Peace negotiations until December 1948. – In the peace negotiations of 1946 and 1947 various tendencies arose: England referred to the commitment to the Senussi for Cyrenaica, while public opinion was informed that the position of Cyrenaica acquired great strategic importance following the withdrawal British troops from Egypt and Palestine; Russia asked for the trusteeship of Tripolitania, then showed itself in favor of the return of Libya to Italy proposed by France; the United States seemed in favor of a trust administration over Libya to be entrusted to Italy or to several United Nations; Egypt was asking for some border adjustments, the independence of Libya or, at least, the administration entrusted to Egypt itself. In the Treaty of Paris of February 10, 1947, which went into effect on September 15 of the same year, Italy was forced to renounce the colonies, remaining established that the foreign ministers of the major four powers (SU, France, England, USSR) tried to come to an agreement on their final fate within one year from the entry into force of the treaty and, in case of disagreement, the matter was referred to the general assembly of the UN A Conference of the substitutes of the four foreign ministers began the negotiations on the former Italian colonies by sending an investigative commission to visit Eritrea, Somalia and Libya to get to know the wishes of the people concerned on the spot. The commission arrived in Tripoli on 8 March 1948 and listened to the district leaders, the heads of political parties, the city bodies, the tribes of the interior; among other things, it received the representative committee of the Italians of Tripolitania which presented exhaustive reports on the work carried out by Italy; he then visited the Fezzan and, in early May, the Cyrenaica; in July 1948 he presented the report, which was not published; however, we know that it recognizes the immaturity of the countries visited, including Libya, to immediate independence.

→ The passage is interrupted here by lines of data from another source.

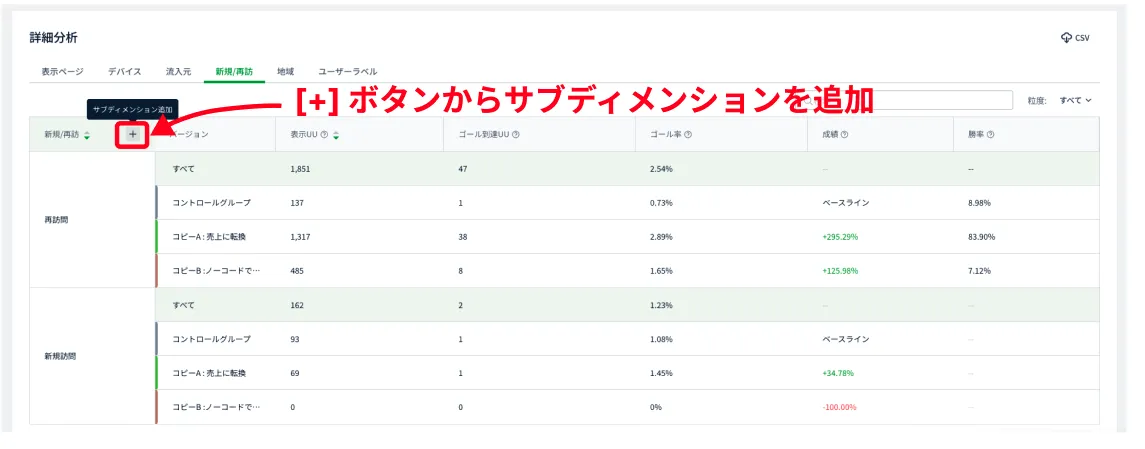Click help icon next to ゴール到達UU

tap(516, 135)
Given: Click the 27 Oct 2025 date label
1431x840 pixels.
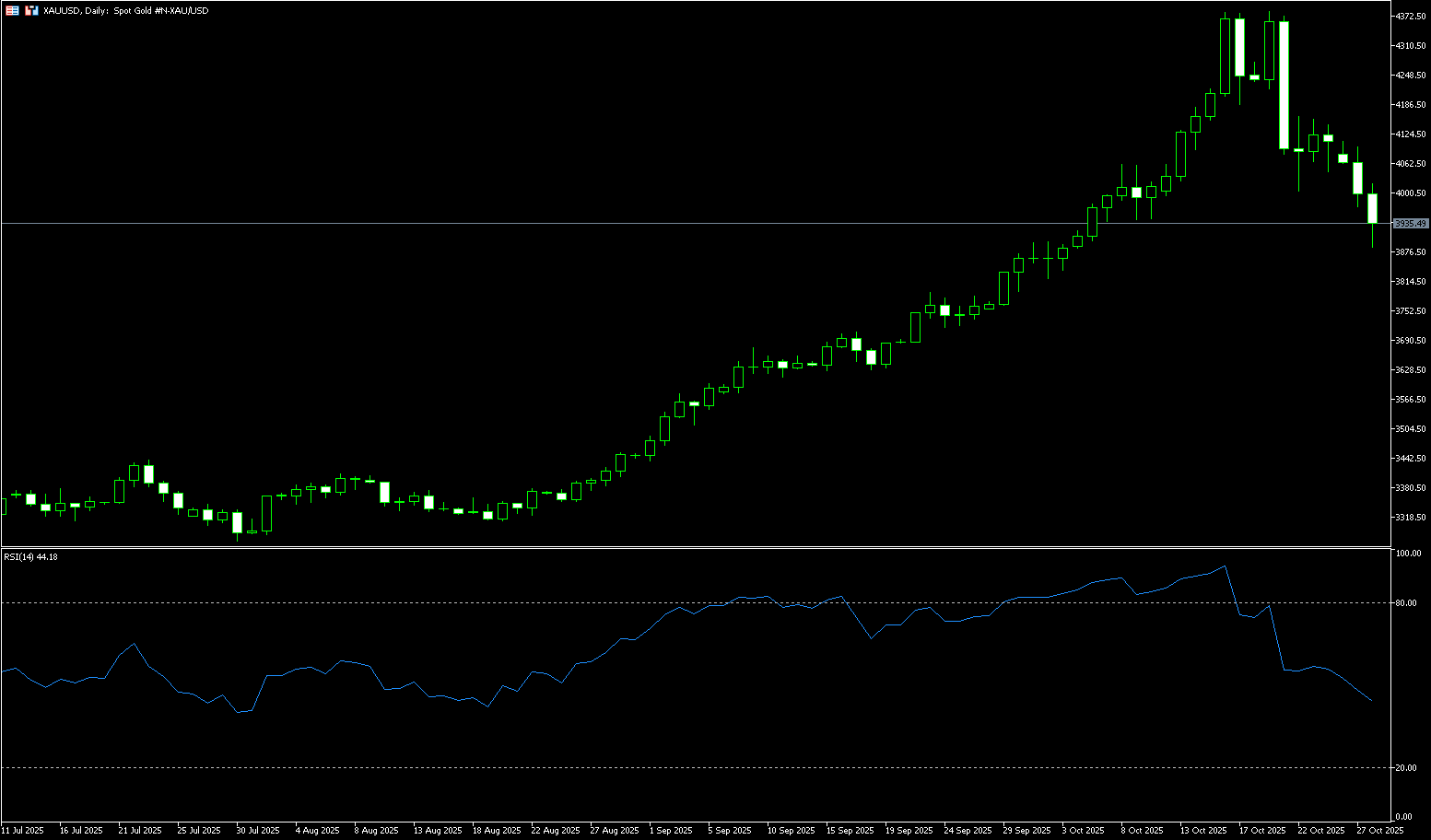Looking at the screenshot, I should pos(1379,831).
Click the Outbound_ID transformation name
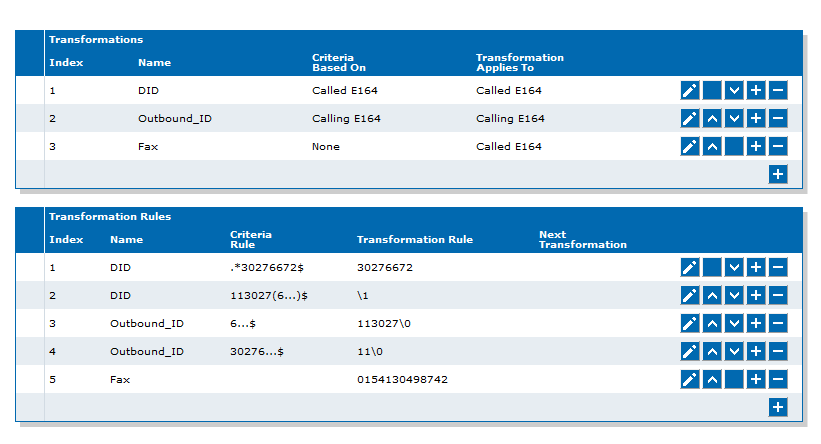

The Italian government, for its part, in a declaration at the conference of substitutes in London on November 19, 1947, requested, referring to the principles enshrined in the San Francisco charter of 1945, the trusteeship on Libya, Eritrea and Somalia, believing that this solution “is in conformity with the interests of those territories and all their populations and that it serves world peace, constituting a new practical affirmation of the only ideals that must now guide the peoples in the their collaboration on every continent “. With a subsequent note of March 9, 1948, the Italian government set out more particularly, with regard to Libya, the reasons that support its request for trusteeship over all of Libya (Cyrenaica, Tripolitania and Fezzan) to prepare “the necessary conditions for the Libya becomes, as soon as possible and with the guarantee of the United Nations, a fully independent state and takes, in the harmonious collaboration of all the elements that make up its population,

On 30 July 1948 in London, when the work of the substitutes for foreign ministers resumed after the presentation of the reports of the Commission of Inquiry, the Italian government, comforted by the unanimous public opinion, renewed the request for trusteeship on all the former colonies Italian. As the foreign ministers did not find a solution to the problem of the Italian colonies by 15 September 1948, the question was referred to the UN General Assembly, which briefly examined it in the Paris session (September-December 1948) to decide (December 8) that it be postponed to the next session scheduled for April 1949.